Amr Salama, the director of the movie “Asmaa,” about the woman contemplating publicly admitting that she has AIDS, had never met an HIV-positive patient when he started the project seven years ago. When he began working on the film as a 28-year-old, he feared that he’d contract the virus just by coming in contact with HIV patients.
It was on a train ride back from Alexandria, where he witnessed a furtive meeting of HIV patients, that he conceived of his film, after hearing scores of stories from people seemingly just like him, and he settled on the woman the group spoke about, who’d just died. She was an average Egyptian, a cleaner at the airport, who was forced to resign when her co-workers learned that she was HIV-positive. Before she died, despite the objections of her family, she thought about going public with her struggles.
Getting funding for the project was difficult. So was finding actors. He forced those who played HIV-positive patients to meet carriers of the virus. Those who played everyday Egyptians weren’t allowed to meet carriers, to keep them in character, he said. The government almost didn’t allow him to film a scene at the airport where Asmaa’s co-workers voted that she should resign, leaving money on the floor for her out of embarrassment over what they’d done. Even once permission was granted, Salama’s crew was allowed only limited time to film.
He rewrote the script more than 30 times, he said, the storyline evolving as he learned more about the issue. At one point, he featured a homosexual character, but he cut him out at the last minute, fearing the audience couldn’t handle it. In the film, Asmaa contracts the virus from her husband, who was infected when he was raped in prison. Through all the rewrites, the end of the movie stayed the same, Salama said: Asmaa appears on television and tells the audience, “When I die, it will be because of your illness, not mine.”

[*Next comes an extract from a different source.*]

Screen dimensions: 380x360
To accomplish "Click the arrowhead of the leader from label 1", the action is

The first screening of the film was on Jan. 24, 2011, the day before the uprising here against the former regime of Hosni Mubarak began.
“ ‘Asmaa’ was such a discovery for me. It was about finding a character I would have never met in real life,” Salama said. “It was about society. Society was one of the main characters of the film. It was the villain.”
The movie is hard to find here. It didn’t play at major movie houses. It isn’t part of the nation’s cinema lexicon. But Salama said he was optimistic that change was coming.
“We think if we say we have a problem it will smear the image of Egypt. If we do an awareness campaign, that means we have a problem,” Salama said. “We are in a period of self-evaluation. There is a dynamic happening. You can feel it in the air.”
So far, however, there’s no change within the medical community.
At Cairo’s Imbaba Hospital, a public facility, one doctor, Amir al Masry, said HIV patients arrived there daily. Many have treated themselves incorrectly, rendering the medication ineffective. Shortages are only worse since Morsi was elected, Masry said: “There is no trust between the patient and the Ministry of Health. The patients accuse the ministry of stealing the money and the ministry accuses the patients of trying to draw sympathy.”